%%

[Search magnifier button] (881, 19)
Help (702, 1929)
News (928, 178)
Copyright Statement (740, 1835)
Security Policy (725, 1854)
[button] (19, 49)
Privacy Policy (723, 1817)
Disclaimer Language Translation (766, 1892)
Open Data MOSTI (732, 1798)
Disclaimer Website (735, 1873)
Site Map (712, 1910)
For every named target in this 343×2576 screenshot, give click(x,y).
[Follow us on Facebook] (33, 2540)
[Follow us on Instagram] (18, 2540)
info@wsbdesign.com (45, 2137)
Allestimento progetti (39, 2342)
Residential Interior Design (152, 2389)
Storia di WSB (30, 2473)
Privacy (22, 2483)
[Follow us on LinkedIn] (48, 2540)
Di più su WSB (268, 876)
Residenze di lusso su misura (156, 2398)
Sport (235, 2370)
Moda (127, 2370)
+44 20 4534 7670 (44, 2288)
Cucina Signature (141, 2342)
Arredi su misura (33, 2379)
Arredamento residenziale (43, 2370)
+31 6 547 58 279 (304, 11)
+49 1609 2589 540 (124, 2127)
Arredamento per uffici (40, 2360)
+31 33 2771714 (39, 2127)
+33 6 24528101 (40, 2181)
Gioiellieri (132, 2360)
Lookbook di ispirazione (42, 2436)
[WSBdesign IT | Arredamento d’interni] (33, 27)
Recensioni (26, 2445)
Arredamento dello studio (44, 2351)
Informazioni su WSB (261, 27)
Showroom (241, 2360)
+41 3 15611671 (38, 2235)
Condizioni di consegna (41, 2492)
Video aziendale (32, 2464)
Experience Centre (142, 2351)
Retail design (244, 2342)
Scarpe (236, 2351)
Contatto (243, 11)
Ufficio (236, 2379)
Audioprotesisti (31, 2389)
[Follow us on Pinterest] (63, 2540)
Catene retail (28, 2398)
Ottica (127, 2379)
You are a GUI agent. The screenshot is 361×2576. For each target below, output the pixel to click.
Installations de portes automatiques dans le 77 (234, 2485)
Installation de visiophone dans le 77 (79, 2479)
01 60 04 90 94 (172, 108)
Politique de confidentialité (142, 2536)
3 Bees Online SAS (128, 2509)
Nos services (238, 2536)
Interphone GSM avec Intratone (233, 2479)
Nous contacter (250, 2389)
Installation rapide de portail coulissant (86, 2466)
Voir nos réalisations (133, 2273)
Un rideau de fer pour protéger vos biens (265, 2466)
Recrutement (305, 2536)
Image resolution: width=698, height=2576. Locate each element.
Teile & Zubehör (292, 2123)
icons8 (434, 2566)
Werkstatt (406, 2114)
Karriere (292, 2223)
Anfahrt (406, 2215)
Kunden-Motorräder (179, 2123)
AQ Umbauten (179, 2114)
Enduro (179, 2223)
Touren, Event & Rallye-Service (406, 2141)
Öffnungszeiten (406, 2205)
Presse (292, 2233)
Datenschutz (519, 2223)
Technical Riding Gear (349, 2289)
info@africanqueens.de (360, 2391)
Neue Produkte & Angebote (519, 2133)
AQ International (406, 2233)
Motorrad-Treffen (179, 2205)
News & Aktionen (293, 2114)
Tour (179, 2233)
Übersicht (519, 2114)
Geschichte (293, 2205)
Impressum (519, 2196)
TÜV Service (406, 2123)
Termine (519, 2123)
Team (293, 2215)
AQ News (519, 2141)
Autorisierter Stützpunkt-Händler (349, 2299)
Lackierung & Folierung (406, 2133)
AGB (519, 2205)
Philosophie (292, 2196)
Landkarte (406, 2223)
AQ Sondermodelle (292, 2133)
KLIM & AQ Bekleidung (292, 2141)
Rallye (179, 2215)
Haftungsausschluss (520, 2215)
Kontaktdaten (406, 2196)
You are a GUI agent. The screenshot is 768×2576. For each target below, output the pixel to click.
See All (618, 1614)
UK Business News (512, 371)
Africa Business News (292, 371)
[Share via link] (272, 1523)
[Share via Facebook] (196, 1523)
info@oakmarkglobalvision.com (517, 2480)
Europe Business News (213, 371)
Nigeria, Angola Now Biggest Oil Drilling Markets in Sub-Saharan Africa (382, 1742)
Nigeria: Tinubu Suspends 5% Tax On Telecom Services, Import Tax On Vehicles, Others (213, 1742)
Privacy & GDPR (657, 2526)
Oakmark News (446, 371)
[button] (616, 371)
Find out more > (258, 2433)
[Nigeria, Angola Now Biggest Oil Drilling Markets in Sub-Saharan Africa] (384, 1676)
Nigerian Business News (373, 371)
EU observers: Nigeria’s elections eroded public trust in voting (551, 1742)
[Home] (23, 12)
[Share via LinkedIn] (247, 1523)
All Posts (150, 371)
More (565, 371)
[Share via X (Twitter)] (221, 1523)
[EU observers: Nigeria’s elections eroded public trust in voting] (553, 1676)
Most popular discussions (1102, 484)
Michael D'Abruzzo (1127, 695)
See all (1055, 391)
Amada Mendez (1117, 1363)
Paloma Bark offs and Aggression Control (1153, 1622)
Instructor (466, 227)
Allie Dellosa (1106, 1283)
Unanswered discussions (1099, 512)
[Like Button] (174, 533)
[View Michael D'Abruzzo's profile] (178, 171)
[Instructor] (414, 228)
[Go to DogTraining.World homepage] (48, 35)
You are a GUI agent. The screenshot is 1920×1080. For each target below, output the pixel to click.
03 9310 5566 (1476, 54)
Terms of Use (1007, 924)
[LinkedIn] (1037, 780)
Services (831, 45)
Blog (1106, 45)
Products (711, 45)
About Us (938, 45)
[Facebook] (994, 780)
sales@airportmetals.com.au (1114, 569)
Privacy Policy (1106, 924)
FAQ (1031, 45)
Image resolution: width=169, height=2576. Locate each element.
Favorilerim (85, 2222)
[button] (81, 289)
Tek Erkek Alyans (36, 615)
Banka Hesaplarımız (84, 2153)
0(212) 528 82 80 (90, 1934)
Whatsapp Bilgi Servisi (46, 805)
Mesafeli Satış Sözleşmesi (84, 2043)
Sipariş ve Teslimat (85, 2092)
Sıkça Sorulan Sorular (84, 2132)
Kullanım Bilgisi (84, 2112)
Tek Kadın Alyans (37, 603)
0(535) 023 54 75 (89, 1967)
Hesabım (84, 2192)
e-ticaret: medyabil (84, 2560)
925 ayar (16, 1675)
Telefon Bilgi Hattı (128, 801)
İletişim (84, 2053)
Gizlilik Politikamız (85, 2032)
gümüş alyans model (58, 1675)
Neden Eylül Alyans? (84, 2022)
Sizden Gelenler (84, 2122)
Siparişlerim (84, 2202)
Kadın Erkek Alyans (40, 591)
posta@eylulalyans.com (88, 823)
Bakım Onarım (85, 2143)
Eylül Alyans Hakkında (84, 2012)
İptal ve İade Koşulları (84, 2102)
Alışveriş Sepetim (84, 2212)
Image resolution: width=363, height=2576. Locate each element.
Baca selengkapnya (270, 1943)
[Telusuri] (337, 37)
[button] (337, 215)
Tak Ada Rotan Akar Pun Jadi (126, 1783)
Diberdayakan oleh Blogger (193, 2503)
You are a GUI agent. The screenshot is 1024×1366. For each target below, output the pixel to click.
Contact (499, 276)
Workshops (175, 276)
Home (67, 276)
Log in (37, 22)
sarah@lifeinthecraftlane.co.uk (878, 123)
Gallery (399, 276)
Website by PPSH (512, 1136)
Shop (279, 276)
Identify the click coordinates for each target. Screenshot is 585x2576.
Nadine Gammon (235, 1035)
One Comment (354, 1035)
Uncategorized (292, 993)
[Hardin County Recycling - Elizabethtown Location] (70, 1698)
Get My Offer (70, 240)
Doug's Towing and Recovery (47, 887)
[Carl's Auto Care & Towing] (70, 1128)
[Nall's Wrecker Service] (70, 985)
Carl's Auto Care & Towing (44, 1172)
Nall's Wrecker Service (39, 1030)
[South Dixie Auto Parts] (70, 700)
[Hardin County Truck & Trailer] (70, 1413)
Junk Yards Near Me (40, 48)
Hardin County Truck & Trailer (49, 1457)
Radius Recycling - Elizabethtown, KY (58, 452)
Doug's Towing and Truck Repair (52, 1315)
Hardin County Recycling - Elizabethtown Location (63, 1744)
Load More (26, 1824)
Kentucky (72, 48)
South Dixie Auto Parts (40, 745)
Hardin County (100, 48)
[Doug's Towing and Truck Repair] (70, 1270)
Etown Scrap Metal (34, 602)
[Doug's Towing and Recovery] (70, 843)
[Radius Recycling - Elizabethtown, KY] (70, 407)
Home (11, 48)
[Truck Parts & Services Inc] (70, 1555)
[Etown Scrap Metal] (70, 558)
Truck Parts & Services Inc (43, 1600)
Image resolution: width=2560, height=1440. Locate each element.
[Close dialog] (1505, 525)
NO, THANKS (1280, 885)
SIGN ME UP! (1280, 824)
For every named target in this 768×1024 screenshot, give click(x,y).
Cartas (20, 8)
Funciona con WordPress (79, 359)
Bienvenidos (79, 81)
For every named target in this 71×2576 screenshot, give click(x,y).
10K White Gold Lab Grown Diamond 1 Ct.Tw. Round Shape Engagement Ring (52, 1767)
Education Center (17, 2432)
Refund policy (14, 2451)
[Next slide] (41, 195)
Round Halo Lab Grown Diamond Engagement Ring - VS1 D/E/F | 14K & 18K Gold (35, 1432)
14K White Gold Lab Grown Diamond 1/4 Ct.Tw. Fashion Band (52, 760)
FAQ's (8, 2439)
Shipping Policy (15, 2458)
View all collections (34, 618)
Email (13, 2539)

%%

In the material above, please find every line that includes the word "Michael" and copy it.

### Exercise response
Michael D'Abruzzo (1127, 695)
[View Michael D'Abruzzo's profile] (178, 171)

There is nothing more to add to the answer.